Nader urges judge to imprison Trump, citing grave threat to democracy

Ralph Nader calls for a prison sentence for Donald Trump, arguing his actions endanger the peaceful transfer of power.

Image Credit: Jacquelyn Martin/AP

Ralph Nader, the renowned consumer advocate and attorney, has called on the New York judge presiding over Donald Trump’s hush money trial to sentence the former president to prison. Nader argues that the case for jail time is “open and shut” and asserts that Trump poses a grave threat to the peaceful transfer of presidential power and to democracy itself.

Nader, along with constitutional law expert Bruce Fein, addressed their concerns in a letter to New York Supreme Court Justice Juan Merchan. They urged the judge to exercise his discretion and impose a prison sentence of up to four years based on the circumstances of the felonies and the character of the offender. “Your task is to ensure that the sentence matches the character of the offender, including his clear and present danger to the peaceful transfer of presidential power,” the letter stated.

Nader released the letter on June 28, the same day the U.S. Supreme Court’s right-wing majority ruled that current and former presidents are entitled to sweeping immunity from criminal prosecution. This decision complicated the hush money case and the separate election-subversion case led by Special Counsel Jack Smith.

On Tuesday, Judge Merchan granted a request from Trump’s legal team to delay the sentencing. The new sentencing date is set for September 18, “if such is still necessary,” according to Merchan. In response, Nader took to social media, arguing that “a prison sentence is more imperative than ever.”

In their letter, Nader and Fein emphasized the critical impact of the sentencing on the future of the United States. “Mr. Trump threatens a counter-revolution against the American Revolution and the United States Constitution in favor of executive absolutism indistinguishable from French King Louis XIV,” they wrote. The letter also highlighted Trump’s refusal to endorse the peaceful transfer of power, likening his ambitions to those of authoritarian leaders like Vladimir Putin.

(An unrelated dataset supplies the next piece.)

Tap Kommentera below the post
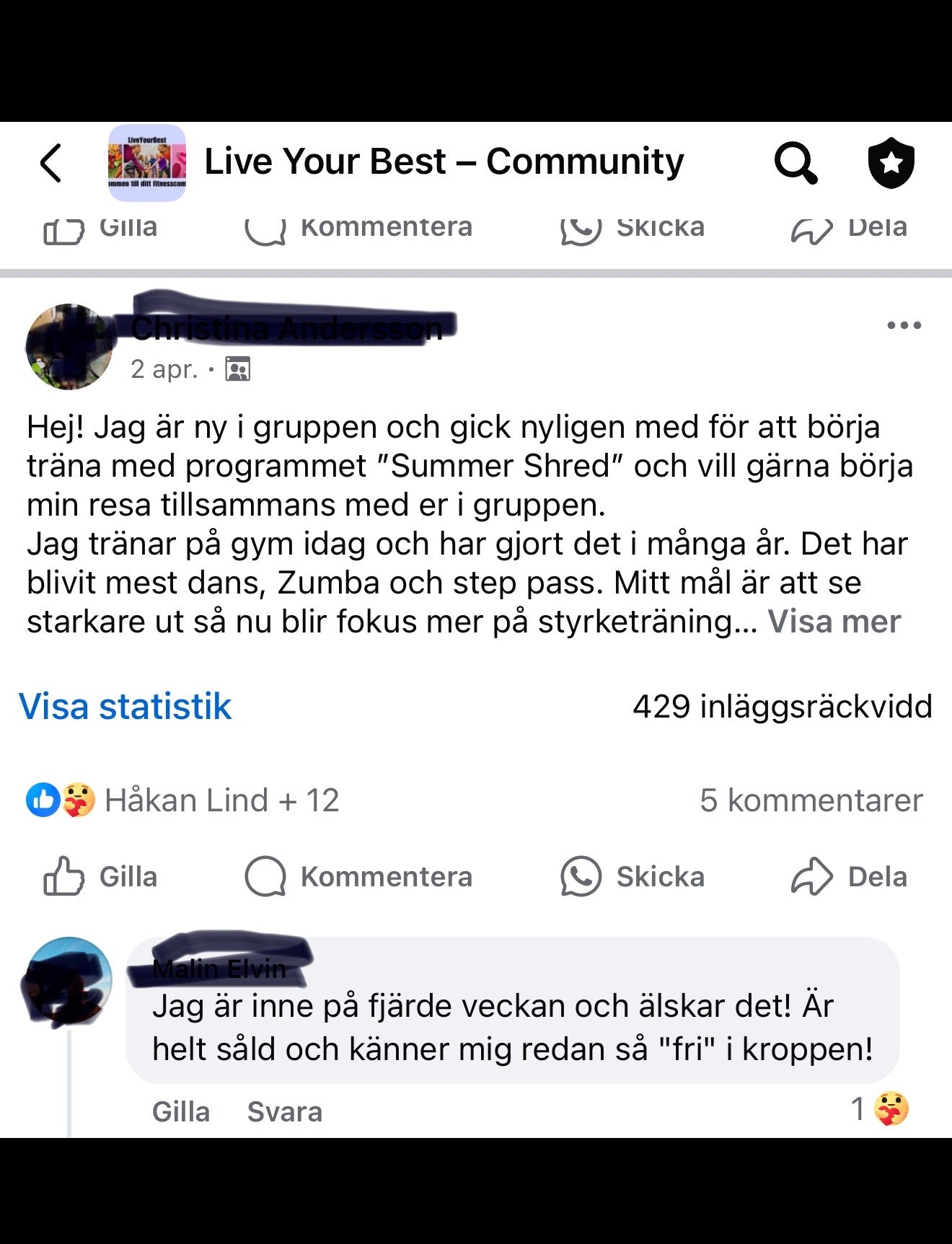 [x=358, y=876]
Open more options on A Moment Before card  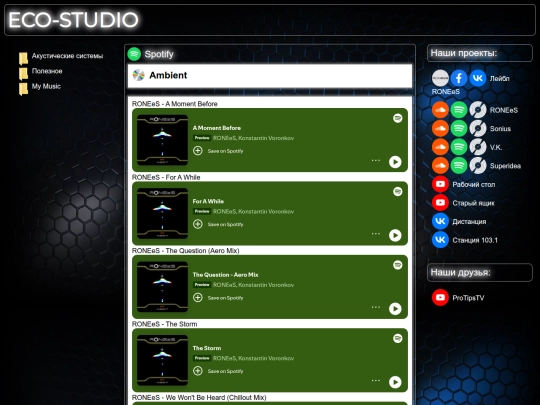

Nader and Fein drew historical parallels, warning against ignoring Trump’s actions, much like the world ignored Adolf Hitler’s rise to power. “Germany’s Weimar Republic invited its demise by ignoring Adolf Hitler’s Mein Kampf, a playbook for the Nazi ascent to absolute power for which the world paid a staggering price,” they wrote. They urged Judge Merchan to set a precedent with a jail term that reflects the seriousness of Trump’s offenses.

A prison sentence for Trump would not necessarily end his bid for the presidency. Legal experts have debated the implications of a presidential run from prison, with many noting the unprecedented nature of such a scenario. “I don’t think that the Framers ever thought we were going to be in this situation,” Jessica Levinson, a professor at Loyola Law School, told The New York Times.

Nader, a four-time presidential candidate, has been vocal about the fascist threat he believes Trump and the GOP pose. He argues that the danger has only increased following the Supreme Court’s decision in Trump v. United States. Trump’s advisers have indicated that the former president plans to leverage the high court’s ruling if he wins the November election.

“The six Supreme Court dictators have issued an opinion that ‘the king can do no wrong,’” Nader wrote in response to the decision. He criticized the ruling for granting presidents absolute immunity, allowing them to use the Insurrection Act and other declarations to suppress dissent and political opposition.

“Today will live in infamy as a dictatorial, judicial putsch against the American Republic,” Nader declared. “Our founders, led by Jefferson, Madison, Franklin, and George Washington, would have been stunned.”